Estrogen receptor-positive (ER+) luminal breast cancers, which account for 75% of all breast cancer cases, are the subtype of breast cancer most likely to metastasize to bone, forming incurable lytic lesions that are, in a majority of case, also ER+. In contradistinction, prevailing pre-clinical models investigating the pathogenesis and treatment of breast cancer bone metastases (B-MET) employ ER- basal subtypes of human breast cancer cells. In the absence of standard models of ER+ luminal B-MET, basic questions regarding the biology of these tumor cells within the bone microenvironment cannot be queried, including a possible role for tumor cell estrogen signaling in promoting metastasis progression within the bone microenvironment. The objective of this proposal is to utilize in vivo selection and commonly studied ER+ luminal human breast cancer cell lines to establish robust pre-clinical models of ER+ lytic B-MET which will then be queried, using functional genomics, to examine the pathogenesis of bone metastasis in this setting, comparing and contrasting these findings with those previously obtained in ER- basal cell models.

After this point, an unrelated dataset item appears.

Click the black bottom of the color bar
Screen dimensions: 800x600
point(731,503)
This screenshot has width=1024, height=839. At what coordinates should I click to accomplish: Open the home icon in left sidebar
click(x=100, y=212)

In Specific Aim 1, distinct subpopulations of ER+ cells with a high metastatic potential for formation of lytic B-MET will be isolated by in vivo selection following intracardiac (IC) inoculation of heterogeneous populations of """"""""low-metastatic"""""""" human ER+ luminal breast cancer cells (MCF-7, ZR-75-1, or T47D) into nude mice. These studies will take advantage of, and build upon, unique osteotropic ER+ MCF-7-derived cell lines already isolated by our laboratory using this approach.

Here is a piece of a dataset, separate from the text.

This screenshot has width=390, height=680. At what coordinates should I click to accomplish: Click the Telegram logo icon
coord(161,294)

In Specific Aim 2, functional genomic studies, comparing gene expression in cells specifically selected for their bone tropism during the final stage of metastatic progression (osteotropic cells, as described in aim 1) vs. """"""""low- metastatic"""""""" cells from which they are derived, will be undertaken to identify genes whose constitutive or estrogen-stimulated expression is associated with tumor progression and osteolysis in the bone metastatic """"""""niche"""""""". In vivo testing to determine estrogen-dependency and site-specificity of enhanced tumor progression for these osteotropic cells will further aid in interpreting the functional significance of genes associated with the osteolytic ER+ luminal B-MET phenotype. Success in achieving these aims is likely given that: 1) we are recapitulating the experimental approach used to determine the pathogenesis of ER- basal cell breast cancer B-MET, and 2 ) we have already isolated osteotropic ER+ MCF-7 cells and identified osteolytic B-MET in nude mice inoculated IC with ER+ T47D cells in preliminary experiments. The significance of these studies lies in their novelty, as ER+ luminal models of lytic B-MET have not been developed for interrogation in functional genomic studies, and their clinical relevance to breast cancer, as these studies address a common clinical situation for which there is no cure. Our ultimate goal is to increase survivorship in women diagnosed with breast cancer by improving strategies to prevent and treat ER+ luminal breast cancer B-MET through the current and future use of the novel tools and information acquired in the R03 studies proposed here.

Public Health Relevance

Despite major advances in breast cancer bone metastasis (B-MET) management and treatment, estrogen-receptor positive (ER+) lytic B-MET remain a significant cause of death in women with advanced breast cancer. Pre-clinical models of lytic B-MET using ER+ luminal human breast cancer cells, the cancer subtype most closely associated with bone metastasis, would obviously be extremely useful tools in ongoing breast cancer research seeking to improve breast cancer B-MET treatment strategies. However, currently available models of lytic breast cancer BM are primarily ER-. The goal of this proposal is to develop parallel models of ER+ osteolytic B-MET using multiple human ER+ luminal breast cancer cell lines in order to identify genes driving metastatic progression in the bone microenvironment, an outcome that will be innovative and of high clinical relevance.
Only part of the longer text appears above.